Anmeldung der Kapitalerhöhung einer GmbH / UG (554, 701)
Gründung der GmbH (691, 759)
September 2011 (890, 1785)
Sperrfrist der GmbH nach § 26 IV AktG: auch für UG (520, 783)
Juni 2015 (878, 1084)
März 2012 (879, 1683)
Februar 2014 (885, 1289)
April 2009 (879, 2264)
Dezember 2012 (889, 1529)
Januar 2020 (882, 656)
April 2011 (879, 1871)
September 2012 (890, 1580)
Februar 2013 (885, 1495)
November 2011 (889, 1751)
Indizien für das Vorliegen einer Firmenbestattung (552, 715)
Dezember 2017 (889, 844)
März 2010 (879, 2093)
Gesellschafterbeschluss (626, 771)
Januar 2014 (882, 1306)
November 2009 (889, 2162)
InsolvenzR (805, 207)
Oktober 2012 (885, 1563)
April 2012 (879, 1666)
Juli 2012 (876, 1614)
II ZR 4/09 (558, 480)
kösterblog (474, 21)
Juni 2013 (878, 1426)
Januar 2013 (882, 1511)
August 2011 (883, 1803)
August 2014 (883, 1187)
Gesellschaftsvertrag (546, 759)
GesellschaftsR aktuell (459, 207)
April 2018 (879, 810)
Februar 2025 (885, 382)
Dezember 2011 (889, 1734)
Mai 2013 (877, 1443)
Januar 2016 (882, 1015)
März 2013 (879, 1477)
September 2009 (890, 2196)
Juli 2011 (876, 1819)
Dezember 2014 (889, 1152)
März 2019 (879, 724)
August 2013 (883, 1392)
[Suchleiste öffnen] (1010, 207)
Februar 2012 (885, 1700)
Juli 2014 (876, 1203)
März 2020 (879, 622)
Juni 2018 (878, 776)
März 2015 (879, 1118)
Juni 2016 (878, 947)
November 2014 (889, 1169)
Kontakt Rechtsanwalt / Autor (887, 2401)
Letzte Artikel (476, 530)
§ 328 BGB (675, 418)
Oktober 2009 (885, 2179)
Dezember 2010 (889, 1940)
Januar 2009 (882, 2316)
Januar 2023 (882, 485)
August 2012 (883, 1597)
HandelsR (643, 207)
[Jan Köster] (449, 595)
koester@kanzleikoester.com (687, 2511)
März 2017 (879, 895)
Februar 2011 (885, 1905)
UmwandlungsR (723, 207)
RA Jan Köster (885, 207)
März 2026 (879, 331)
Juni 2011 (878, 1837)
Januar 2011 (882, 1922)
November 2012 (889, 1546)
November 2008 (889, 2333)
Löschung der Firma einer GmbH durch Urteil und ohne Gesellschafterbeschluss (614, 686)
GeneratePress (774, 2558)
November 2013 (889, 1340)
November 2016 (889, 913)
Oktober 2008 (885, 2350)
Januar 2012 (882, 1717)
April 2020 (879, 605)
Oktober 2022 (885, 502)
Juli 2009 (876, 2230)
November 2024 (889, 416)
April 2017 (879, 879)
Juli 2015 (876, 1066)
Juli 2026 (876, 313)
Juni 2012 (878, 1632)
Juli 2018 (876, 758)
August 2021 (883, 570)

***

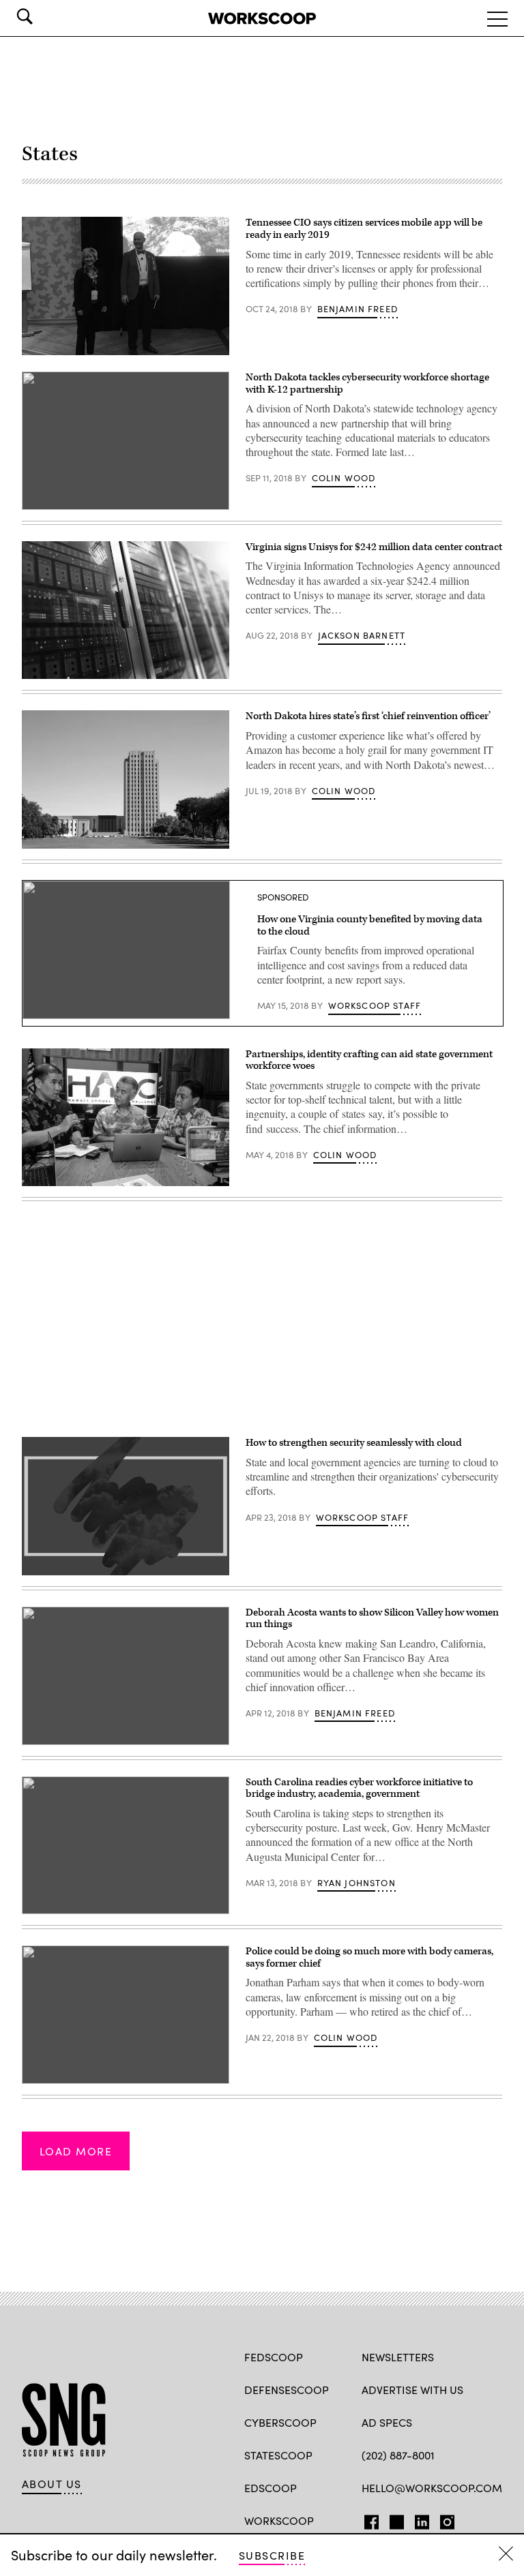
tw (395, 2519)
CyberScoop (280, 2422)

***

Using the listing above, return word for word each line from the one that has "GesellschaftsR aktuell (459, 207)" through the one that has "Juli 2015 (876, 1066)", and no line outside that range.

GesellschaftsR aktuell (459, 207)
April 2018 (879, 810)
Februar 2025 (885, 382)
Dezember 2011 (889, 1734)
Mai 2013 (877, 1443)
Januar 2016 (882, 1015)
März 2013 (879, 1477)
September 2009 (890, 2196)
Juli 2011 (876, 1819)
Dezember 2014 (889, 1152)
März 2019 (879, 724)
August 2013 (883, 1392)
[Suchleiste öffnen] (1010, 207)
Februar 2012 (885, 1700)
Juli 2014 (876, 1203)
März 2020 (879, 622)
Juni 2018 (878, 776)
März 2015 (879, 1118)
Juni 2016 (878, 947)
November 2014 (889, 1169)
Kontakt Rechtsanwalt / Autor (887, 2401)
Letzte Artikel (476, 530)
§ 328 BGB (675, 418)
Oktober 2009 (885, 2179)
Dezember 2010 (889, 1940)
Januar 2009 (882, 2316)
Januar 2023 (882, 485)
August 2012 (883, 1597)
HandelsR (643, 207)
[Jan Köster] (449, 595)
koester@kanzleikoester.com (687, 2511)
März 2017 (879, 895)
Februar 2011 (885, 1905)
UmwandlungsR (723, 207)
RA Jan Köster (885, 207)
März 2026 (879, 331)
Juni 2011 (878, 1837)
Januar 2011 (882, 1922)
November 2012 (889, 1546)
November 2008 (889, 2333)
Löschung der Firma einer GmbH durch Urteil und ohne Gesellschafterbeschluss (614, 686)
GeneratePress (774, 2558)
November 2013 (889, 1340)
November 2016 (889, 913)
Oktober 2008 (885, 2350)
Januar 2012 (882, 1717)
April 2020 (879, 605)
Oktober 2022 (885, 502)
Juli 2009 (876, 2230)
November 2024 (889, 416)
April 2017 (879, 879)
Juli 2015 (876, 1066)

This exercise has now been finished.